Campbell, a Scotsman like Barclay, only served briefly; having urgent business in Britain, he nominated Councillor Andrew Hamilton as his replacement as Deputy Governor on 10 December 1686; the next day Lawrie was the only councillor to register a protest and vote against confirming Hamilton. Neill Campbell returned to Scotland and is not known to have returned to the New World. Lord Neill Campbell died in April 1692.

Andrew Hamilton was Barclay's final deputy governor. Originally a merchant in Edinburgh, he was sent to East Jersey to act as an agent to recruit men to settle there.
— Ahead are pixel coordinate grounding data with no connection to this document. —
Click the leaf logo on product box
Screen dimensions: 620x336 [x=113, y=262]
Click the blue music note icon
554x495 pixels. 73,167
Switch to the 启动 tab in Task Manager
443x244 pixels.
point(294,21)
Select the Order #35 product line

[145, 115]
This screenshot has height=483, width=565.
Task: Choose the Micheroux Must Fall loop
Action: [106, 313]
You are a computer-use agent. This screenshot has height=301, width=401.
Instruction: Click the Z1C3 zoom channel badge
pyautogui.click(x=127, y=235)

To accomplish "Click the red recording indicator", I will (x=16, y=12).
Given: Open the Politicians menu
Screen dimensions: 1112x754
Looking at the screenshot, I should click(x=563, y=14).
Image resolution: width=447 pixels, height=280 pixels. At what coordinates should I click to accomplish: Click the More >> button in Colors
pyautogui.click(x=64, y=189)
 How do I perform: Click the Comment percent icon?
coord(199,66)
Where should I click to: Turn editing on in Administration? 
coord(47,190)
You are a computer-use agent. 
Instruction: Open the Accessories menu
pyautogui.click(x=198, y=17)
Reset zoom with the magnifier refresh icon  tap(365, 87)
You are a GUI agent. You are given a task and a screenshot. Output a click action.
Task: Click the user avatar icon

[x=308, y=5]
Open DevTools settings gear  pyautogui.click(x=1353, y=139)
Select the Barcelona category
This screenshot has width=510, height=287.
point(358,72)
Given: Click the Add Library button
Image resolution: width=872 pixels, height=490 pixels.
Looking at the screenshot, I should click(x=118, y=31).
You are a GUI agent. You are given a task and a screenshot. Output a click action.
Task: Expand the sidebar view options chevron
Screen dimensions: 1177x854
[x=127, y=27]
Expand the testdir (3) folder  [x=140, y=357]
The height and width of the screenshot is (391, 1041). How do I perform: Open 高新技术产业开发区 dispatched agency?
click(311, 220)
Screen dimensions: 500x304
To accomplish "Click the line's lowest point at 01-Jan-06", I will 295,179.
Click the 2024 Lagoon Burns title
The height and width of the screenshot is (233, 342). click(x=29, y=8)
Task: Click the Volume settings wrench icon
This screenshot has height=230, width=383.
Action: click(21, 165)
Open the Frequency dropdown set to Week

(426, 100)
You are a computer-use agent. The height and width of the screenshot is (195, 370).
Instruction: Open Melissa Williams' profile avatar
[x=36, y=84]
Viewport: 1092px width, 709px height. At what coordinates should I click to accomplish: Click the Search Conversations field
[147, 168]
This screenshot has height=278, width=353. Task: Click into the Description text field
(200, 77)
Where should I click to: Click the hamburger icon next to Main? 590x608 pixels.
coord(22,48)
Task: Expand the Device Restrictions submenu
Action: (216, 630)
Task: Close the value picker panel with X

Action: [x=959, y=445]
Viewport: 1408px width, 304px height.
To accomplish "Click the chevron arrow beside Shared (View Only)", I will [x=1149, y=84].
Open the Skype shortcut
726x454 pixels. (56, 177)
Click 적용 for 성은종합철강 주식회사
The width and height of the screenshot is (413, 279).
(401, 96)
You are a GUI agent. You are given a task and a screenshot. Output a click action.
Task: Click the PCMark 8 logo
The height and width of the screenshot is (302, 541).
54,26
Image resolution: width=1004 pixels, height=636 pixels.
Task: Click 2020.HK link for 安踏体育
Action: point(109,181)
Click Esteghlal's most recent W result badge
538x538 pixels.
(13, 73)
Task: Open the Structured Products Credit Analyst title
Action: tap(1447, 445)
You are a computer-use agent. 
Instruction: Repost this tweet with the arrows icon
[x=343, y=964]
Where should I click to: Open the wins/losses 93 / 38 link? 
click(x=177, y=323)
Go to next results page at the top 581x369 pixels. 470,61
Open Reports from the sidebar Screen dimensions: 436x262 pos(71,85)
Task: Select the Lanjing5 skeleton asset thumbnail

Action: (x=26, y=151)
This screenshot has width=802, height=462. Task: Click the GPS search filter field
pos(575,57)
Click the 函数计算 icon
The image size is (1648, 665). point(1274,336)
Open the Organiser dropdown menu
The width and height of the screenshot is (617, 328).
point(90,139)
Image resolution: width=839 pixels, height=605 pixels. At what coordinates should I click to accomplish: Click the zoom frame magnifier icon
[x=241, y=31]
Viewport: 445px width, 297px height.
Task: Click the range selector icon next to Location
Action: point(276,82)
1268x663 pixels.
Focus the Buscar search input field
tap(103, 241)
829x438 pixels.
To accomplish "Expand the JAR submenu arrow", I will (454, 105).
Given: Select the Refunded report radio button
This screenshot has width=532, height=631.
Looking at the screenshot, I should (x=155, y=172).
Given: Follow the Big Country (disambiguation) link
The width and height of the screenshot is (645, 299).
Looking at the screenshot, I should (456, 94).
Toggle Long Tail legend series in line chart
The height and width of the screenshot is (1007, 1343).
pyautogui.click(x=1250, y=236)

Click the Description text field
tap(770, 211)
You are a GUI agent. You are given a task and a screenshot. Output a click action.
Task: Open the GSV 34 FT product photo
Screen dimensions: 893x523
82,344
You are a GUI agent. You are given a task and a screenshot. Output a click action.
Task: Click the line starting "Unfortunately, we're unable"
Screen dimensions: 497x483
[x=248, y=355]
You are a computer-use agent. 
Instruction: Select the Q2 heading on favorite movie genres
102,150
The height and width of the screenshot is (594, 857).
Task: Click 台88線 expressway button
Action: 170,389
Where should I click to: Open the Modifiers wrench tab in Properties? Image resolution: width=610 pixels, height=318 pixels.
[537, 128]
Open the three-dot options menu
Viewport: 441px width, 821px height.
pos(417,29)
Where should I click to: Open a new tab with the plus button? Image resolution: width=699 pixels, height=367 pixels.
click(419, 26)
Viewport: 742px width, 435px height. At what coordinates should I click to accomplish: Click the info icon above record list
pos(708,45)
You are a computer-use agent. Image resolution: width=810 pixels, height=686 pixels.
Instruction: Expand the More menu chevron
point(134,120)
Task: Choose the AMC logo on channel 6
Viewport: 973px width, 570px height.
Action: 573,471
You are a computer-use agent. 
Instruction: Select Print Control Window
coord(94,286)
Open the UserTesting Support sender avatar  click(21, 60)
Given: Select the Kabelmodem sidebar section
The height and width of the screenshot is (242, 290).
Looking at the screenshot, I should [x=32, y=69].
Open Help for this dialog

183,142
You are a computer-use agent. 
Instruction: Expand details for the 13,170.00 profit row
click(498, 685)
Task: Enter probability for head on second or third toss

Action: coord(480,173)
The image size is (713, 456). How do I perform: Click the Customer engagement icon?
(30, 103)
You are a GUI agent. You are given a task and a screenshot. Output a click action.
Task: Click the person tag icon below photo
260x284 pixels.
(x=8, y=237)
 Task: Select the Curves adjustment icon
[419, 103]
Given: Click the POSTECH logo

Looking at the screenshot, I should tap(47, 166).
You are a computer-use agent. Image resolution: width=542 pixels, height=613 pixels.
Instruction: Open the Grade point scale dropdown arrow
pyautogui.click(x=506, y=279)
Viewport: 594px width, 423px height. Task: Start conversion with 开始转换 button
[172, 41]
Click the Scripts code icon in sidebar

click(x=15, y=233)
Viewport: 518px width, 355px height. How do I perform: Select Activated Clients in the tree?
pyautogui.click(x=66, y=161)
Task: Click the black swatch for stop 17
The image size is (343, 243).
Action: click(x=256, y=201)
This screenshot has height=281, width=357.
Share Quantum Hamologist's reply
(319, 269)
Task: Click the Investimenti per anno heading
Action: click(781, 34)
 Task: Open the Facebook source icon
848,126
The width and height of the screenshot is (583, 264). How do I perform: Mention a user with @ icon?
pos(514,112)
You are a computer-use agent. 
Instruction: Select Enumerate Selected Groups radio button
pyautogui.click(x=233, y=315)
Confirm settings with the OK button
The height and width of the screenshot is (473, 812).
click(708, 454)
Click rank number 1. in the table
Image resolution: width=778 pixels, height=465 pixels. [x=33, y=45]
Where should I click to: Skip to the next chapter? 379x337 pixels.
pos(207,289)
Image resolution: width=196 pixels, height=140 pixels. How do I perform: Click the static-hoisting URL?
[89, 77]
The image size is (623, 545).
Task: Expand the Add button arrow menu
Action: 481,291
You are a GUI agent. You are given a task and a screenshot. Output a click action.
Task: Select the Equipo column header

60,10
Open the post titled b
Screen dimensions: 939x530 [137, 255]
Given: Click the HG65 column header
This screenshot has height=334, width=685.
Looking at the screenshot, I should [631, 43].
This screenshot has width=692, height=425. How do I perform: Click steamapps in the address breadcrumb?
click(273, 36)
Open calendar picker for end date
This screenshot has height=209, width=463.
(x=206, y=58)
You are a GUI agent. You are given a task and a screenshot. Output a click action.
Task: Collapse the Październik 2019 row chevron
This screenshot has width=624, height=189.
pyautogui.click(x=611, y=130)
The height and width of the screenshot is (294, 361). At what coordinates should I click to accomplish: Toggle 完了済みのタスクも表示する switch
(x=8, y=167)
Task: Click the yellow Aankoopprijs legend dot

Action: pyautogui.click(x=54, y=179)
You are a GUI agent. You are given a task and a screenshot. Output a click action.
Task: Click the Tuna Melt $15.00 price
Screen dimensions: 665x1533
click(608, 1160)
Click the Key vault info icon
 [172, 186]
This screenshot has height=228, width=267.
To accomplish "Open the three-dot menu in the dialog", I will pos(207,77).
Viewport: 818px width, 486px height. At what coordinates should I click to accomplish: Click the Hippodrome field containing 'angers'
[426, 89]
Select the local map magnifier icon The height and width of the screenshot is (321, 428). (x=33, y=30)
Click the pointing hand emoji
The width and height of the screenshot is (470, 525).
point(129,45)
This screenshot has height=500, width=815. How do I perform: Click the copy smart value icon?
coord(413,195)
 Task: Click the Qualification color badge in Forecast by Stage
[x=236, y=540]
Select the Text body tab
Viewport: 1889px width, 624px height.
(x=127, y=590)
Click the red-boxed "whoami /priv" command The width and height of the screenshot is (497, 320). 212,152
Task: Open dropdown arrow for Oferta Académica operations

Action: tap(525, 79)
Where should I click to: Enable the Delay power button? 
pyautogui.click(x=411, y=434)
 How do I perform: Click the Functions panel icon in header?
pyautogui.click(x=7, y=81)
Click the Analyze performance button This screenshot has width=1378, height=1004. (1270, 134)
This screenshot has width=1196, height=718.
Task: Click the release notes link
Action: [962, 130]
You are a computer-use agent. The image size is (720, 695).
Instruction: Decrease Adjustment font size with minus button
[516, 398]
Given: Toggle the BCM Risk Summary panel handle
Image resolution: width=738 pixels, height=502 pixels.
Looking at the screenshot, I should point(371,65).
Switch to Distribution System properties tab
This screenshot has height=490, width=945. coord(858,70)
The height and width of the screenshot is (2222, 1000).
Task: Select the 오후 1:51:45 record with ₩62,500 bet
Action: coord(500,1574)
After Sir Edmund Andros took control over the Jerseys as part of the Dominion of New England, Hamilton sailed back to England to consult with the Proprietors. On the voyage, he was captured by the French, delaying his journey to London until May 1690.

==Later life==
Robert Barclay's later years were spent at his estate of Ury, where he died.

==Descendants==
Robert Barclay had a son, known as David Barclay of Cheapside (1682–1769), who became a wealthy merchant in the City of London. David married Priscilla Freame, daughter of the banker John Freame, and they had a son known as David Barclay of Youngsbury (1729–1809). His legacy was as one of the founders of the present-day Barclays Bank, a century ahead of its formation under that name, and in the brewing industry; he also manumitted an estate of slaves in Jamaica.

A more distant descendant is Priscilla Wakefield, née Priscilla Bell (1751–1832). She was an English Quaker, educational and feminist economics writer, and philanthropist. Her mother was Barclay's granddaughter.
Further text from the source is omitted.